Turkey’s General Directorate of Press and Information points to arrests, censorship of media workers in Western countries

By Tanju Ozkaya

ANKARA

Turkey’s General Directorate of Press and Information (BYEGM) on Friday accused countries critical of Turkey’s media environment of turning a blind eye to press freedoms in their own jurisdictions.

Research compiled by the body questioned Western states’ claims that freedom of the press was unlimited in their countries.

Recalling that among the countries frequently criticizing Turkey were France, Germany, the U.K., Sweden, Spain, the Netherlands and the U.S., the BYEGM research questioned whether journalists and other media workers were able to work freely in these nations.

The research presented examples of constraints and censorship faced by media workers in those countries.

In the U.K., the recently passed Investigatory Powers Act gives telecoms providers the authority to monitor and share personal information. The BYEGM said "48 government agencies under the U.K. government are also able to see information deleted by users".

"It is known that the bill is prepared in the scope of cyber-crime and the fight against terrorism. The law draws attention for its similarity to the law which allows Turkey to temporarily store information of internet users in the fight against terrorism," statement added.

The statement pointed to an event in 2013 when technical staff from the British intelligence agency -- the Government Communications Headquarters (GCHQ) -- oversaw the destruction of hard drives containing documents leaked by Edward Snowden.

The GCHQ staff members were present at the offices of the Guardian newspaper, to which the former CIA employee leaked documents from the U.S. National Security Agency.

A threat of legal action had forced the newspaper into physically destroying the computer disks.
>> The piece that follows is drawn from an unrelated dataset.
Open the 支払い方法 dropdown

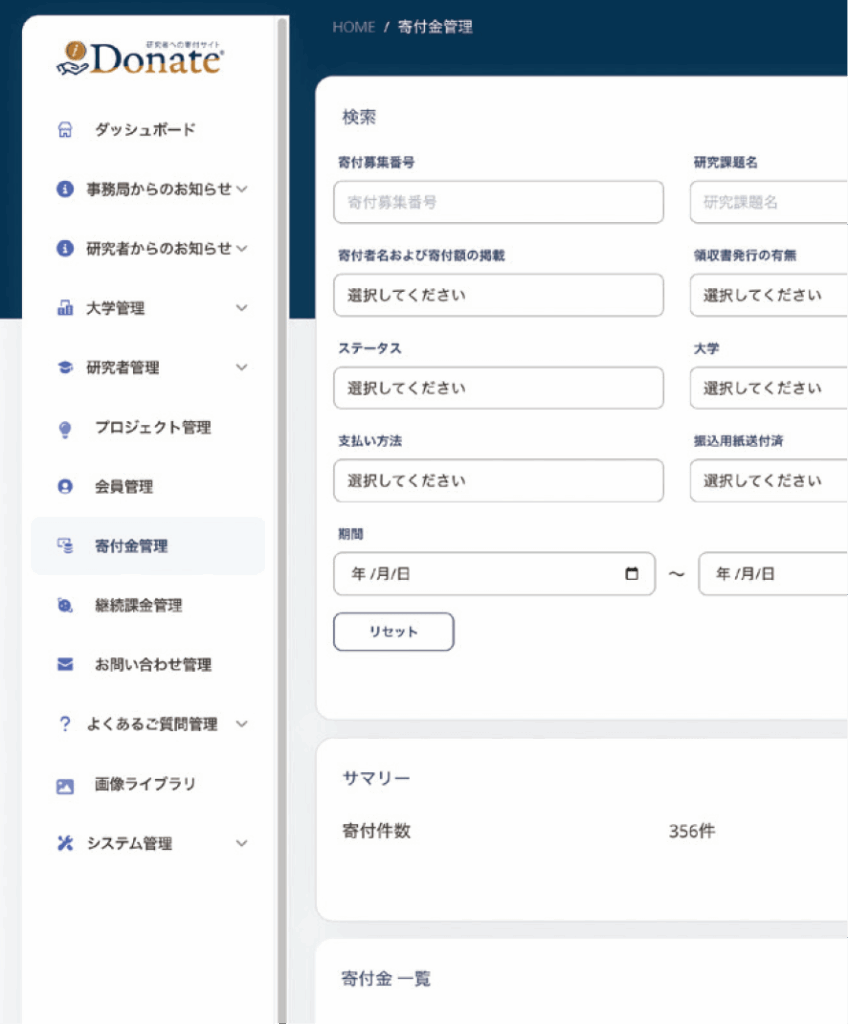click(x=498, y=481)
The BYEGM said the French authorities had also “banned” a photojournalist from entering a protest area during demonstrations this year over opposition to a draft labor law.

In May: "Photographs shot by a journalist showing protesters living in the city of Rennes were deleted by police officers, and the police, in the same demonstration, beat a France 3 cameraman.”

“The Anti-Terror Law adopted in 2014 foresees up to five years in prison and 75,000 euros [$80,000] in penalties for crimes committed by praising terrorism on the Internet," the BYEGM added.

France has maintained a state of emergency, brought in following mass-casualty terrorist attacks in Paris, November 2015.

In Germany, the BYEGM research said a case was filed in 2005 against journalists from a publication called Weekly Focus. Josef Hufelschulte and Erich Schmidt-Eenboom faced legal action for reporting on the activities of the German intelligence service during the Iraq war.

The duo was accused of exposing state secrets. Another German magazine, called Cicero, was raided in Sept. 2005 by the police over the same accusations.

In Sweden this year, a "July 15 -- Backstage of the Bloody Coup Attempt" panel was canceled and Turkish journalists were not allowed to speak, the BYEGM said.

Friday’s BYEGM statement recalled an incident in October involving a Canadian journalist called Edward Ou who wanted to shoot video of Native Americans protesting against a pipeline planned for Dakota state in the U.S.

"He [Ou] was not allowed to enter the U.S.," the BYEGM said, adding: "Edward Ou was held at the border for six hours and during this time his telephone and cameras were confiscated.”

In the U.S. “14 journalists, including Anadolu Agency, Die Welt and Bild correspondents” were arrested amid unrest in Ferguson, Missouri, following the fatal police shooting of a black man in 2014.

The BYEGM went on to state: "In Baltimore incidents, City Paper's photo editor JM Giardano was beaten by the police and photographer Sait Serkan Gurbuz, who was working for Reuters, was taken into custody.”

In July 2016 the Middle East correspondent of the Wall Street Journal, Maria Abi-Habib, “was taken into custody by the U.S. Department of Homeland Security on the grounds that she was a journalist 'traveling dangerous locations'".

The BYEGM cited French Marxist theorist Guy Debord’s Society of the Spectacle, which read: “The spectacle is the existing order's uninterrupted discourse about itself, its laudatory monologue.”

“Western democracies are trying to make Turkey a part of the ‘society of the spectacle’ they built but they did not obey its rules," the BYEGM statement added.